Psychologie

Se taire pour mieux grandir

Tout humain a un besoin essentiel d’intimité.

Dans son livre Éloge du secret (Hachette Littérature), le docteur Pierre Lévy-Soussan affirme que tout dire n’est pas toujours libérateur.

Châtelaine : À l’heure où de plus en plus de gens se livrent dans des blogues, des magazines, à la télé, pourquoi écrire un livre sur le secret ?

Pierre Lévy-Soussan : Dans ma pratique auprès des enfants et des adultes, j’ai constaté les dégâts et les dangers qu’il y a à tout dire à tout le monde. Puis, j’ai vu qu’on pouvait établir des parallèles entre ce que j’observais chez mes patients et ce qui se passait dans la société, où on assiste à la disparition de l’espace du secret au nom de l’exigence de transparence absolue.

Pourquoi le secret est-il à ce point fondamental ?
Sans lui, l’enfant ne peut pas se construire. Il y a toujours une facette de la personnalité en relation avec les autres et une facette en relation avec soi-même : cette dernière doit se bâtir à l’abri des regards. Trop nous révéler peut nous empêcher d’évoluer, de grandir sereinement. Nous avons besoin de cacher nos pensées profondes à autrui pour aller à la découverte des nôtres.

Entre amoureux, l’échange de secrets serait, dites-vous, presque plus fort que l’intimité sexuelle…
Le partage des secrets touche à l’intimité de l’âme. C’est pourquoi il s’agit de quelque chose d’aussi fort que l’intimité sexuelle. L’échange de secrets dans le couple rend la relation plus intense. Par contre, si on n’est pas avec la bonne personne, on souffrira de cette intimité.

Comment savoir si notre partenaire est digne de recevoir notre secret ?
Il n’y a aucun moyen de le savoir. Toute relation comporte ce risque – mais c’est aussi ce qui fait son charme.

Vous dénoncez les téléréalités dans lesquelles des personnes déballent leur vie privée.
Actuellement, on a tendance à penser qu’il suffit d’étaler sa vie au monde entier pour aller mieux. Mais c’est beaucoup plus complexe que cela ! La parole n’est thérapeutique que si elle fait partie d’un travail global sur soi. En racontant sans distinction des choses intimes, certaines personnes se sont retrouvées prisonnières de l’image qu’elles avaient donnée d’elles-mêmes au moment de leur confession. Dans ces émissions témoignages, les faits sont lancés dans leur réalité brute, sans analyse, sans interprètes (spécialistes, journalistes…). On veut tout montrer, tout dire, sous prétexte de transparence sans tenter d’apporter un sens à tout cela.

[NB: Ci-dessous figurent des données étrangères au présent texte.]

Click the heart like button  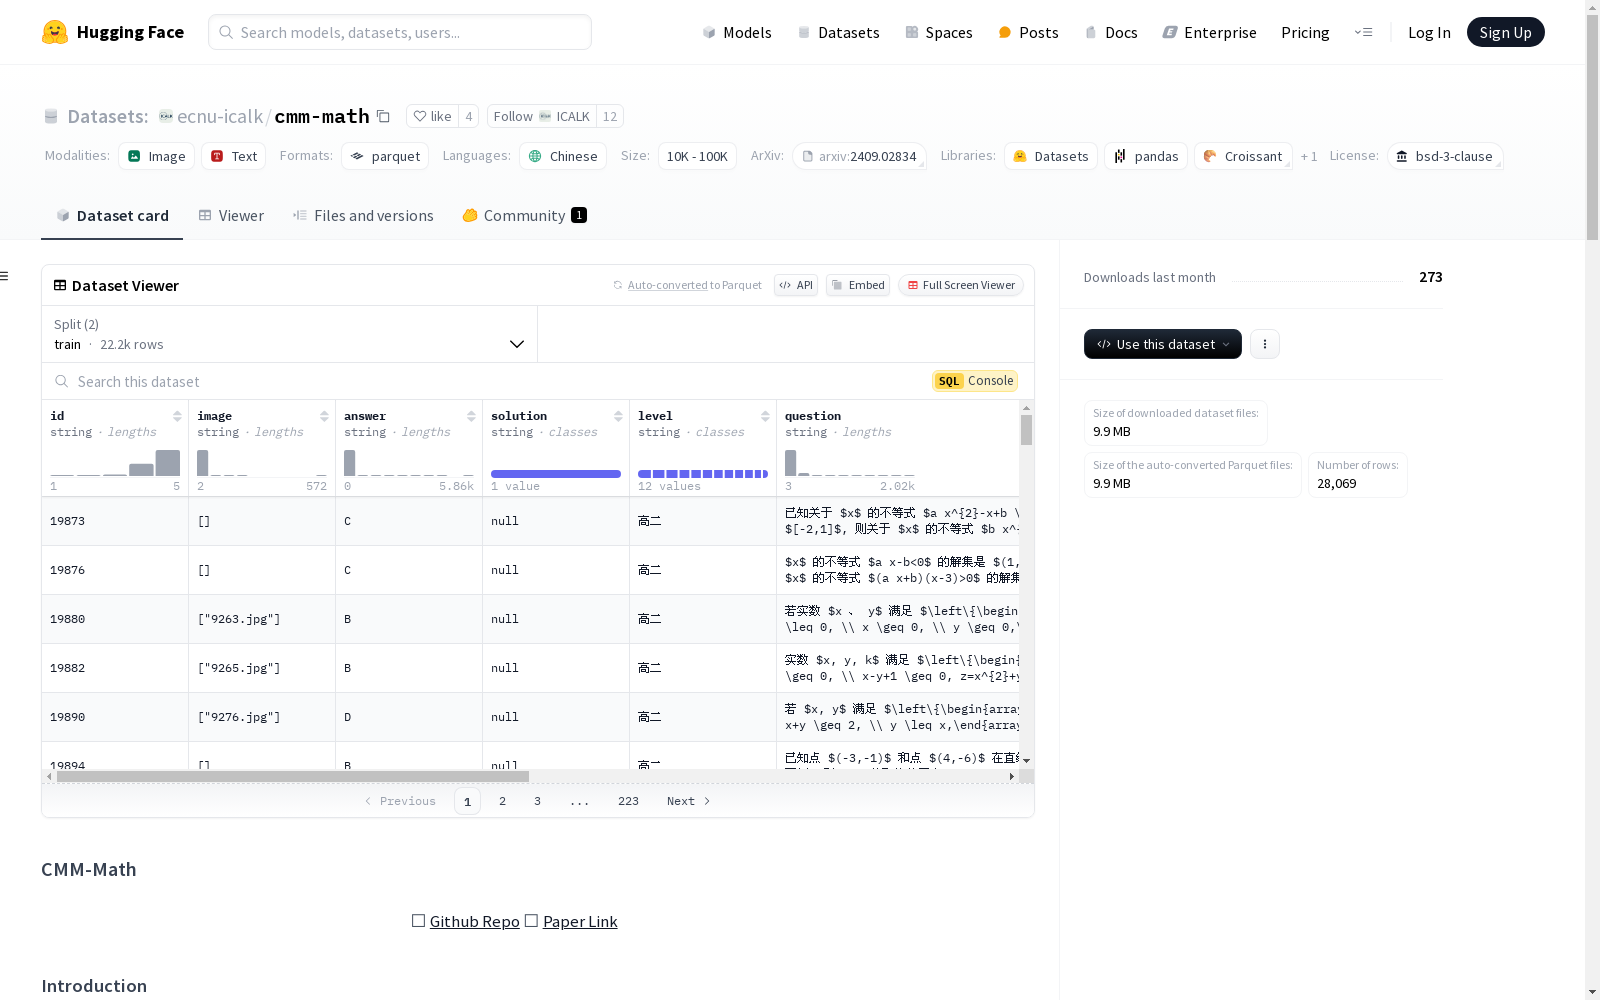(432, 116)
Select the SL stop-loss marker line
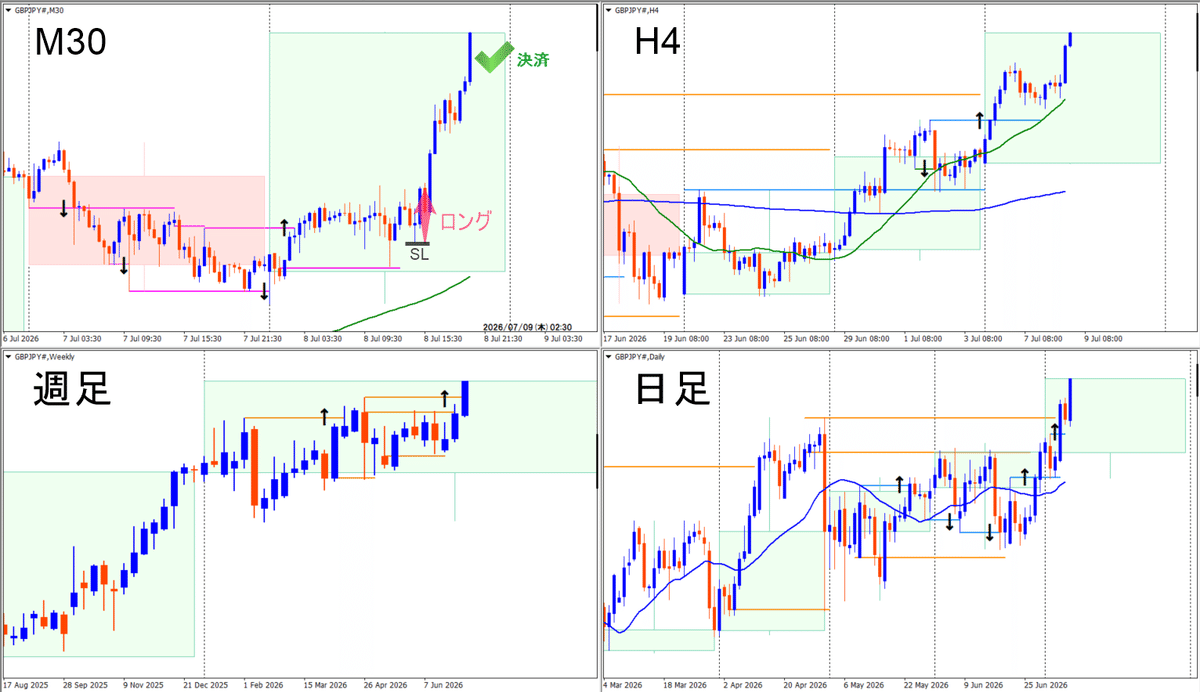The image size is (1200, 692). [418, 243]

Pourquoi les secrets des autres suscitent-ils une telle fascination ?
On a une fascination pour les autres en général. L’être humain est tellement mystérieux qu’il pique toujours la curiosité de ses semblables. Mais la divulgation intégrale des secrets des autres ne répond pas adéquatement à cette curiosité. Aucun individu ne se résume à une identité exhibée.

Vous dites que des parents qui se séparent ne doivent pas raconter les détails du divorce à leurs enfants…
Les parents, qu’ils soient ensemble ou en instance de divorce, doivent se ménager une zone d’intimité et ne pas tout révéler à leurs enfants. Dans les cas de séparation, il y a crise, donc un grand risque que les parents en conflit utilisent les enfants pour se faire du mal l’un à l’autre. Il est encore plus crucial dans ces situations-là de ne pas raconter aux petits ce qui ne concerne que les grandes personnes.

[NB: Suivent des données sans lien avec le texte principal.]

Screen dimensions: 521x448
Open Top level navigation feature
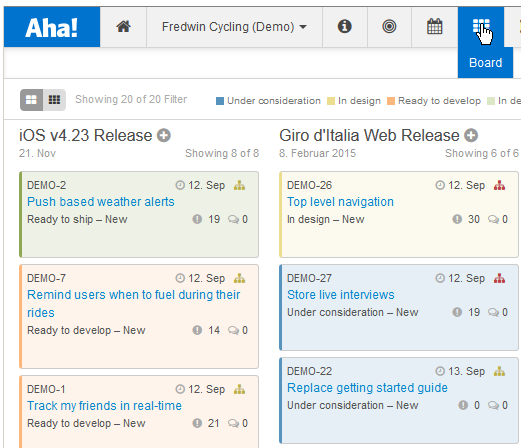click(340, 202)
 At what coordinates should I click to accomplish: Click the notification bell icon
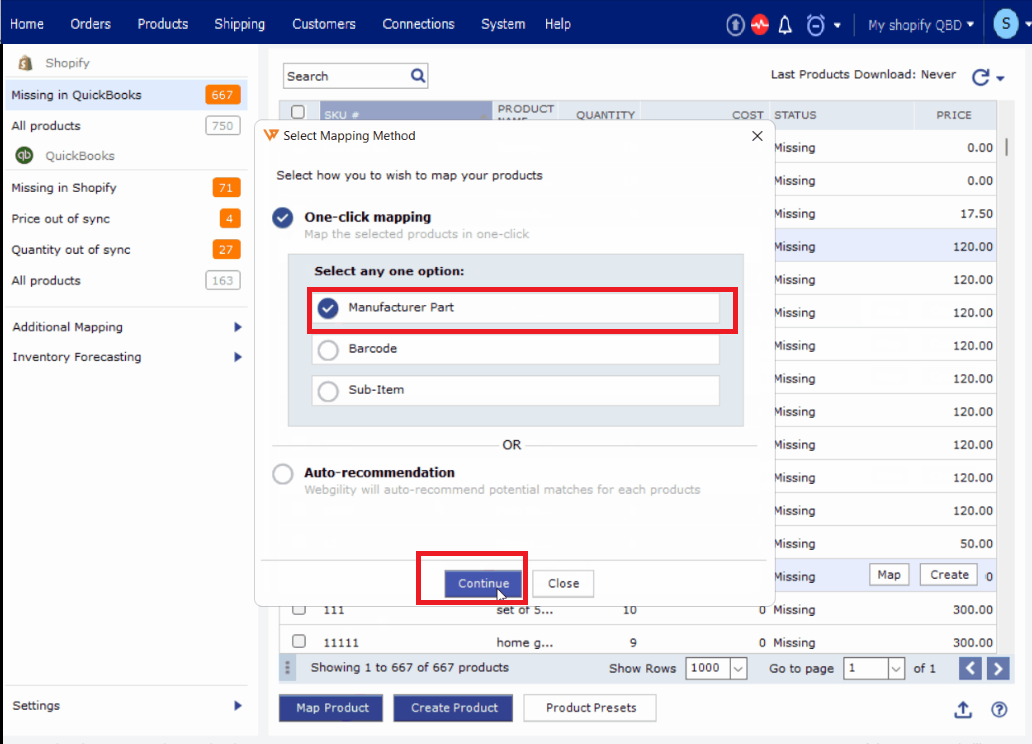click(x=785, y=25)
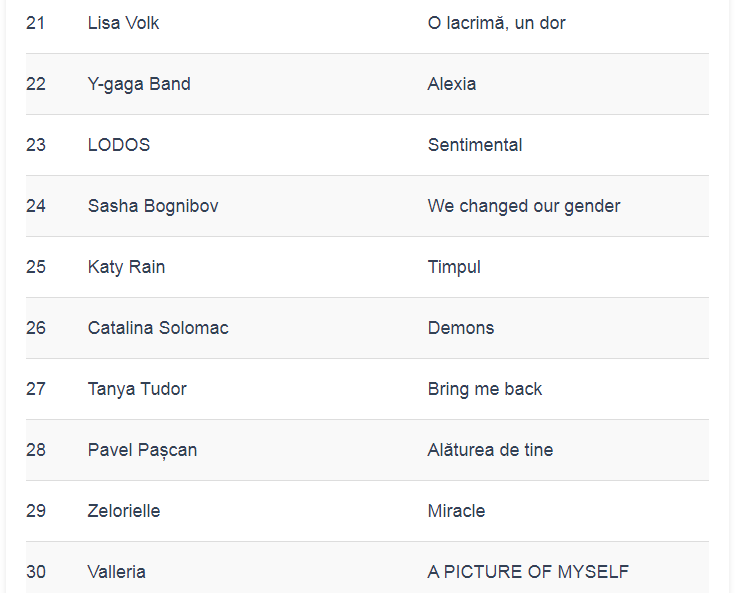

Vous affirmez qu’après un traumatisme il ne faut pas forcer l’enfant à parler trop vite…
Face à un enfant qui a subi une séparation, la perte d’un parent proche, etc., il importe de respecter son rythme. La parole viendra en son temps… Il faut savoir se rendre disponible et surtout ne pas adopter une attitude intrusive.

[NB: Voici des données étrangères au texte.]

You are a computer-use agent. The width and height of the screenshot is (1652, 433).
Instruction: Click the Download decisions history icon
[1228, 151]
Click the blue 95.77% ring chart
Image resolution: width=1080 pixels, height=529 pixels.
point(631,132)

Ne pas respecter un secret peut avoir de lourdes répercussions sur la santé physique…
Tout à fait. Un exemple que j’ai trouvé dans une revue canadienne : un greffé du cœur qui a fait un rejet quand la veuve du donneur a débarqué dans sa vie. Lorsqu’il y a une ingérence brutale dans l’espace intime d’une personne, cela a des conséquences gravissimes. Ici, le greffé du cœur avait transformé le côté cru de la réalité (la nécessité qu’un autre meure pour qu’il reçoive un nouveau cœur) et avait bâti une fiction pour accepter la situation. Tout cela a volé en éclats avec le rappel brut des faits. On a souvent besoin de rêver, de modifier la réalité pour la rendre supportable.

Comment savoir si on est prêt à divulguer un lourd secret ?
On est prêt quand on sait pourquoi on veut le dire et pourquoi on ne l’a pas fait jusque-là.